Protective role of ghrelin against 6PPD-quinone-induced neurotoxicity in zebrafish larvae (Danio rerio) via the GHSR pathway.

The toxicity mechanisms of N-(1,3-dimethylbutyl)-N'-phenyl-p-phenylenediamine quinone (6PPD-Q), an antioxidant derivative of 6PPD via ozone reaction commonly used in rubber and tire industries, were investigated in zebrafish larvae with concentrations ranging from 0 to 50 μg/L. Despite normal hatchability, 6PPD-Q exposure led to reduced body length and swimming distance in 120 hours post-fertilization (hpf) larvae. At the highest concentration (50 μg/L), 6PPD-Q significantly impaired dopaminergic neuron development and neurotransmitter levels, including dopamine, 5-hydroxytryptamine, and glutamate.
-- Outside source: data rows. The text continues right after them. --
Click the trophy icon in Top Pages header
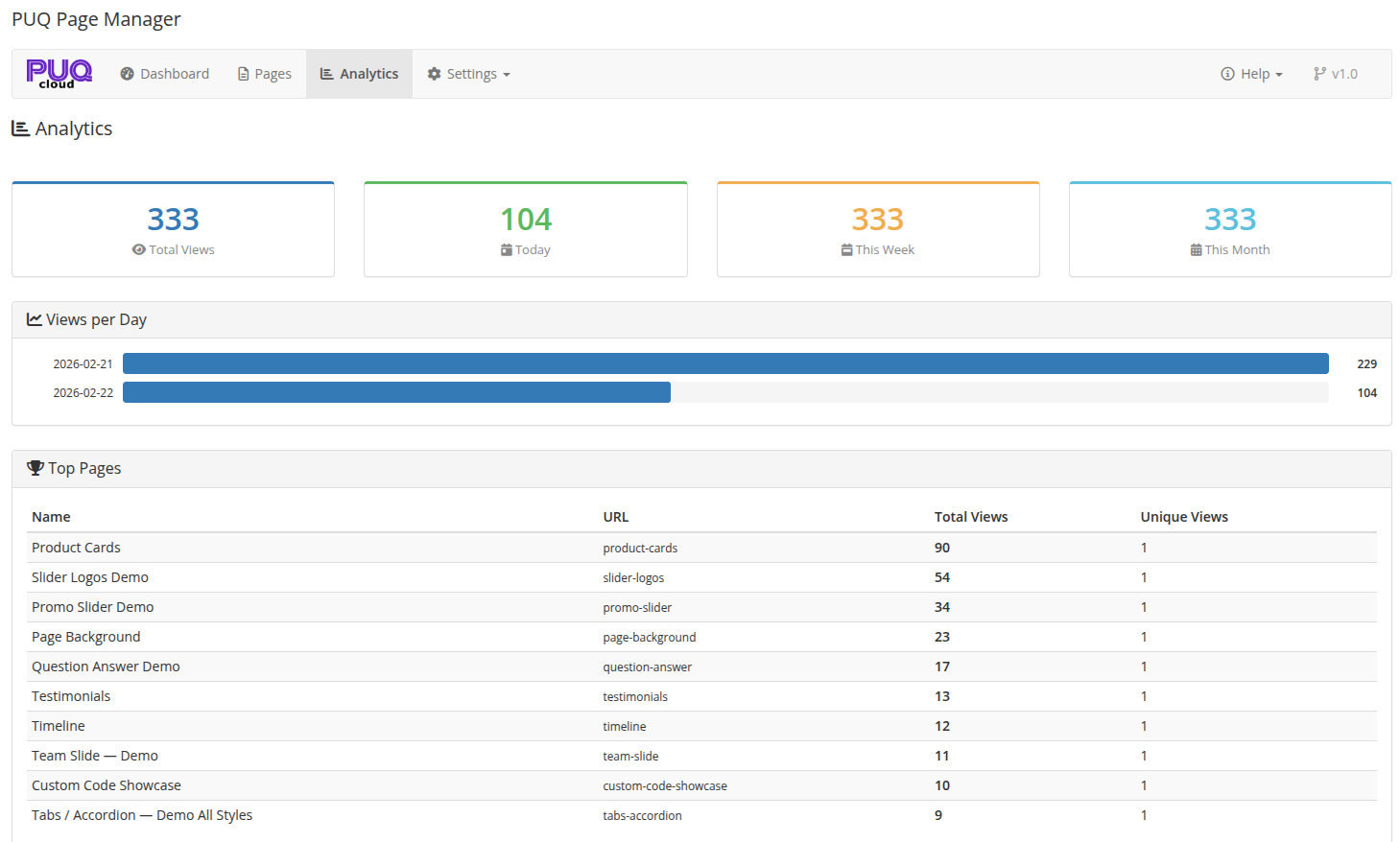1400x842 pixels. pos(36,467)
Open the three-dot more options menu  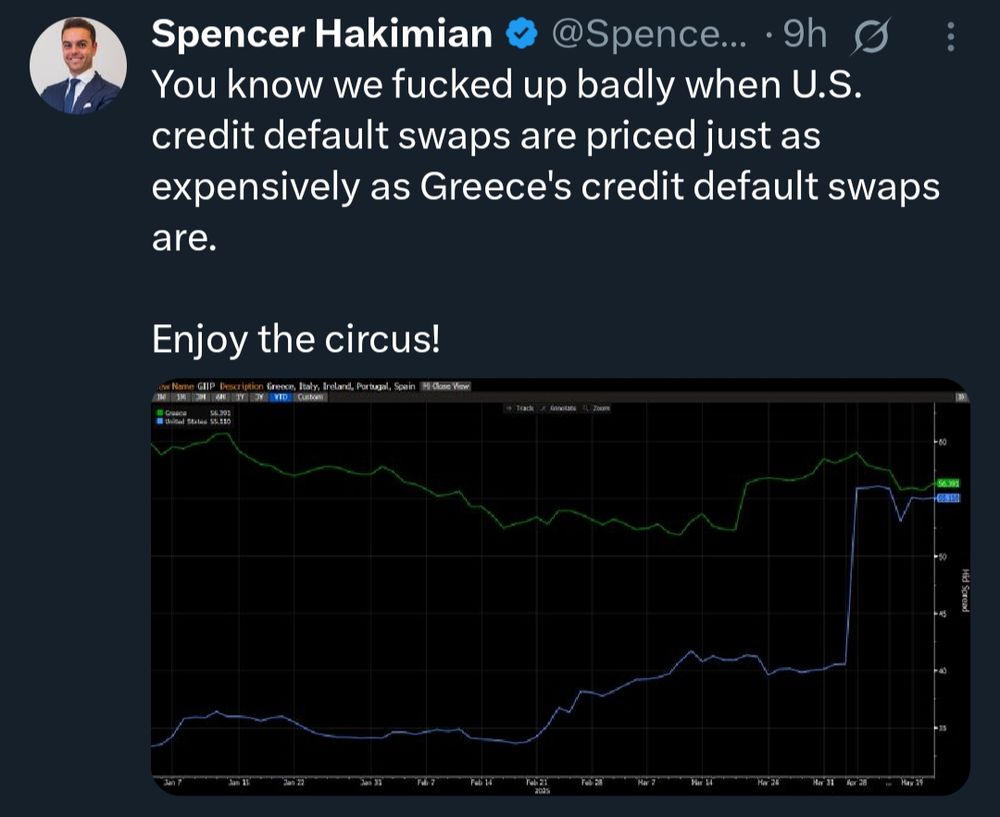click(x=950, y=36)
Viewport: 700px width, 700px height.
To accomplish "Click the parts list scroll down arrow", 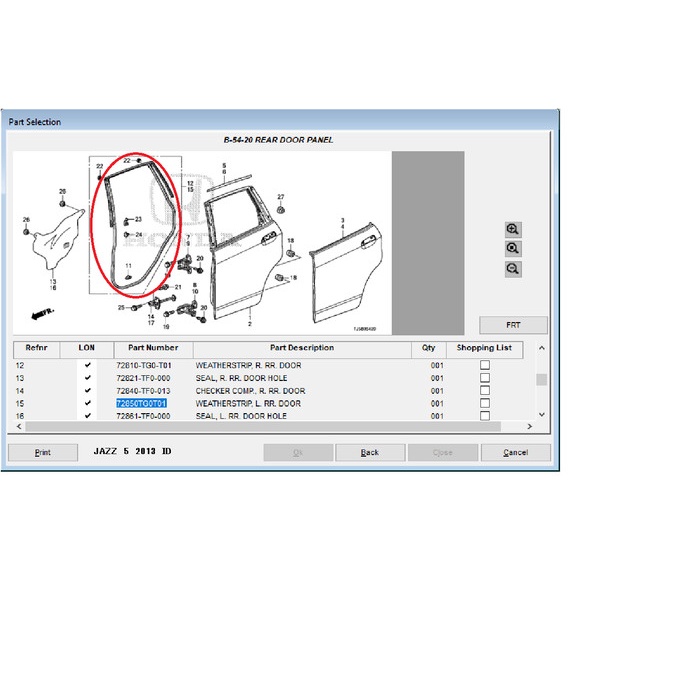I will (541, 414).
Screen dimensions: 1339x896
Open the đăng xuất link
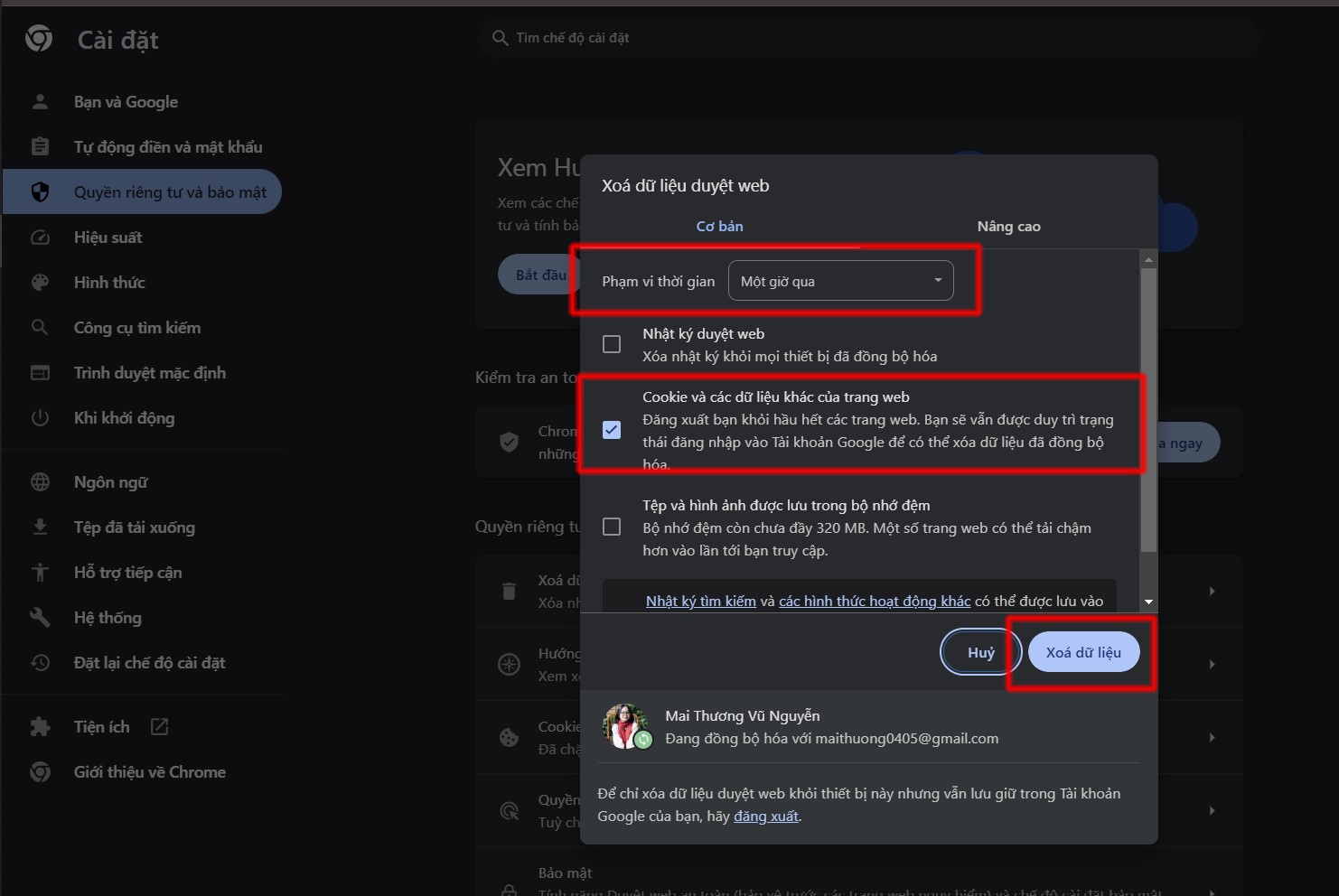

Transcriptome profiling unveiled perturbations in growth and developmental gene expression, such as upregulation of runx2a, runx2b, and ghrl (ghrelin and obestatin prepropeptide), and downregulation of stat1b, auto1, and cidea. Notably, anamorelin, a growth hormone secretagogue receptor (GHSR) agonist, recovered the behavioral deficits induced by 6PPD-Q, implying a neuroprotective role of ghrelin possibly mediated via the ghrelin/GHSR pathway. Collectively, our findings indicate that ghrelin upregulation may counteract 6PPD-Q toxicity in zebrafish larvae, shedding light on potential therapeutic avenues for mitigating the adverse effects of this antioxidant byproduct.